Definitely intentional. This poor precious baby deserved so much better.


----------



## Petal26 (May 27, 2018)

He's a monster.


----------



## Ganjababy (May 27, 2018)

_“No charges are being filed at this time, police said.“_
Because he is white. I agree, how could he forget if the 5 year old was in the back seat and came out. Even if the 5 year old came out and closed the door themselves would he not have kept checking on them through the rear view mirror on the drive to the daycare?


----------



## nysister (May 27, 2018)

Evil. He should die the way he killed that baby. Pure evil. They collaborated on this. I rarely believe any of these stories but I definitely don't believe him.

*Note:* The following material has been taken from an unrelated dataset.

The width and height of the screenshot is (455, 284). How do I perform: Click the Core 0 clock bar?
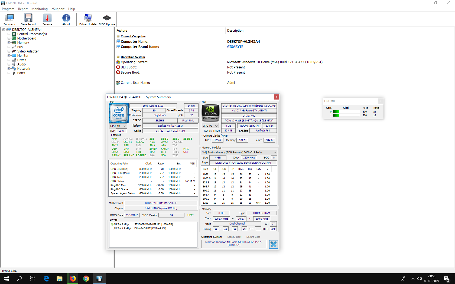(x=346, y=112)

*Why does this never happen in winter anywhere?*

Yes, because it's done on purpose.

Black babies in white hands scare me. They have a history of perpetrating mass atrocities against black bodies and instead of taking care of our children many fall prey to their drugs and give them our kids. Evil, pure evil by both parties.


----------



## French Rouge (May 27, 2018)

nysister said:


> Evil. He should die the way he killed that baby. Pure evil. They collaborated on this. I rarely believe any of these stories but I definitely don't believe him.
> 
> Why does this ever happen in winter anywhere?
> 
> ...



You know I never thought of it, but why does this only happen in the summer. Good Point.


----------



## movingforward (May 27, 2018)

He never wanted the baby.  It was intentional.  I pray that justice is served for that little one.


----------



## moneychaser (May 27, 2018)

Yeah I’m not buy this.  My son is 5 yrs old and he gets on me if we leave the store with getting a treat for his big sister.  There’s absolutely no way he would let me leave a whole baby in the car.  He’d probably even tell his teacher lol


----------



## jamaica68 (May 27, 2018)

All white people who adopt black children will get the side eye from me until further notice.  I'm still angry about the 6 black children that were killed in California  by their adoptive parents.

RIP Hart children


----------



## BonBon (May 27, 2018)

This is very sad.

I doubt their marriage will survive it either.


----------



## BrickbyBrick (May 27, 2018)

BonBon said:


> This is very sad.
> 
> I doubt their marriage will survive it either.



If she wasn't in on it.


----------



## nysister (May 27, 2018)

BrickbyBrick said:


> If she wasn't in on it.



Oh she was.

She hadn't spoke to him all day about the kids?
She didn't call the day care about the kids?
She waited to call 911 until she got home after realizing the baby was not at the day care.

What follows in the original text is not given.